» TASK TO COMPLETE
Below is a listing. Write out exactly its lines between the one holding "At what coordinates should I click to accomplish: Click the page" and the one holding "Task: Open more options for the third app", inclusive.

» MATERIAL SUPPLIED
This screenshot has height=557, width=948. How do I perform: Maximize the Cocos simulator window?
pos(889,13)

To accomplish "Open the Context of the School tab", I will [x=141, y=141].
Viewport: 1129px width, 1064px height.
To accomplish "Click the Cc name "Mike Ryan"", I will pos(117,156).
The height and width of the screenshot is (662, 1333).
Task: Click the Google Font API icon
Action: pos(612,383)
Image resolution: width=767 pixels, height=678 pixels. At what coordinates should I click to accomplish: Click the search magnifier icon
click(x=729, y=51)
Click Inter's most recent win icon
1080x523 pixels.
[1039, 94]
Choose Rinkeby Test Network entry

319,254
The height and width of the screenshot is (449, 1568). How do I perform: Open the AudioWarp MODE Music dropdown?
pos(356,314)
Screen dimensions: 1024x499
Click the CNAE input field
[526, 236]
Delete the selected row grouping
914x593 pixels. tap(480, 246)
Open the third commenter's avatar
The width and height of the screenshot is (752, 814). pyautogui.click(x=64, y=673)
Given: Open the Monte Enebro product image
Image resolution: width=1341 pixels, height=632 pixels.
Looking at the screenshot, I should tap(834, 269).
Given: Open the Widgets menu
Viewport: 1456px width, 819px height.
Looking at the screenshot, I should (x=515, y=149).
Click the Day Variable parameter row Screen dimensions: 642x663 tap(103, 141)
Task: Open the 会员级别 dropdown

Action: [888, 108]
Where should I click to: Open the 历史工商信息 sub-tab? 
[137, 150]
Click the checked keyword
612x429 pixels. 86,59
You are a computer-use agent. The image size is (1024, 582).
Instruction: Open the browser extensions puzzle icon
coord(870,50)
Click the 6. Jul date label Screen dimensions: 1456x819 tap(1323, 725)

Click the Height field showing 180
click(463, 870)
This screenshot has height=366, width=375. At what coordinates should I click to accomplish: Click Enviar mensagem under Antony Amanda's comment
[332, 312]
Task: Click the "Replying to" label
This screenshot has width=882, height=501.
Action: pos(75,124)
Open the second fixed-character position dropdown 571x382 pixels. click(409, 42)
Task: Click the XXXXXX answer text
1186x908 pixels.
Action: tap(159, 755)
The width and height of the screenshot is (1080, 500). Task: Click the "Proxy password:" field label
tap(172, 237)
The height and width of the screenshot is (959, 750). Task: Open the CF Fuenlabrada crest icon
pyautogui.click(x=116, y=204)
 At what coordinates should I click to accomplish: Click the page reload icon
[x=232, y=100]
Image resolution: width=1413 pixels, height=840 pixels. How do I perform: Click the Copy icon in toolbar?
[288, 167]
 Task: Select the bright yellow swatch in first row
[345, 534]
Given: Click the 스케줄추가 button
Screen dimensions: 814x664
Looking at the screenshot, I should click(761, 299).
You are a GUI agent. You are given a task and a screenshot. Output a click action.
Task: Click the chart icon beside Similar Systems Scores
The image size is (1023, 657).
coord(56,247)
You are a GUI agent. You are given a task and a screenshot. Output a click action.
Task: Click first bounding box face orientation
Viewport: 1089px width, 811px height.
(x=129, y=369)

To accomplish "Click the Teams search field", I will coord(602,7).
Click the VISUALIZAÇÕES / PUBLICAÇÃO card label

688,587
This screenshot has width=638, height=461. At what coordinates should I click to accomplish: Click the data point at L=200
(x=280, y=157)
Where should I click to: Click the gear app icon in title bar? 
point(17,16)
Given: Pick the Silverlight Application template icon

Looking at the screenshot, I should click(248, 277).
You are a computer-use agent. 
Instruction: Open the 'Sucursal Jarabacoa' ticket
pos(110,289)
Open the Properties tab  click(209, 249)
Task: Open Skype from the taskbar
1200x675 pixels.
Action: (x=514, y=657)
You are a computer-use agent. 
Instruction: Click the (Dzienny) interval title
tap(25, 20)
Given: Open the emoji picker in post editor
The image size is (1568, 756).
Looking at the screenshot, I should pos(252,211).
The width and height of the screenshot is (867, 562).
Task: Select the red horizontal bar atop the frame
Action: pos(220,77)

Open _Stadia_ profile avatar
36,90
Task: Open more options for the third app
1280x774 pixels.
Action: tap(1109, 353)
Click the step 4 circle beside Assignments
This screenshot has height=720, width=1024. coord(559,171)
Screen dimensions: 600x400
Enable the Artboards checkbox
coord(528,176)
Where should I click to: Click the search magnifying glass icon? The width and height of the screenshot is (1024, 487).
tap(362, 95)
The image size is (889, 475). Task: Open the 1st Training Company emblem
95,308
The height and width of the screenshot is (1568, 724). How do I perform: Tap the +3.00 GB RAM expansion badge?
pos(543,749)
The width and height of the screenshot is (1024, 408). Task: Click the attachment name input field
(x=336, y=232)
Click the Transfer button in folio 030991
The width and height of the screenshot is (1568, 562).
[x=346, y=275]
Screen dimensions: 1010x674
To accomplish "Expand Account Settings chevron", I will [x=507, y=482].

» SOLVED EXERCISE
 At what coordinates should I click to accomplish: Click the page reload icon
[x=232, y=100]
Image resolution: width=1413 pixels, height=840 pixels. How do I perform: Click the Copy icon in toolbar?
[288, 167]
 Task: Select the bright yellow swatch in first row
[345, 534]
Given: Click the 스케줄추가 button
Screen dimensions: 814x664
Looking at the screenshot, I should click(761, 299).
You are a GUI agent. You are given a task and a screenshot. Output a click action.
Task: Click the chart icon beside Similar Systems Scores
The image size is (1023, 657).
coord(56,247)
You are a GUI agent. You are given a task and a screenshot. Output a click action.
Task: Click first bounding box face orientation
Viewport: 1089px width, 811px height.
(x=129, y=369)

To accomplish "Click the Teams search field", I will coord(602,7).
Click the VISUALIZAÇÕES / PUBLICAÇÃO card label

688,587
This screenshot has width=638, height=461. At what coordinates should I click to accomplish: Click the data point at L=200
(x=280, y=157)
Where should I click to: Click the gear app icon in title bar? 
point(17,16)
Given: Pick the Silverlight Application template icon

Looking at the screenshot, I should click(248, 277).
You are a computer-use agent. 
Instruction: Open the 'Sucursal Jarabacoa' ticket
pos(110,289)
Open the Properties tab  click(209, 249)
Task: Open Skype from the taskbar
1200x675 pixels.
Action: (x=514, y=657)
You are a computer-use agent. 
Instruction: Click the (Dzienny) interval title
tap(25, 20)
Given: Open the emoji picker in post editor
The image size is (1568, 756).
Looking at the screenshot, I should pos(252,211).
The width and height of the screenshot is (867, 562).
Task: Select the red horizontal bar atop the frame
Action: pos(220,77)

Open _Stadia_ profile avatar
36,90
Task: Open more options for the third app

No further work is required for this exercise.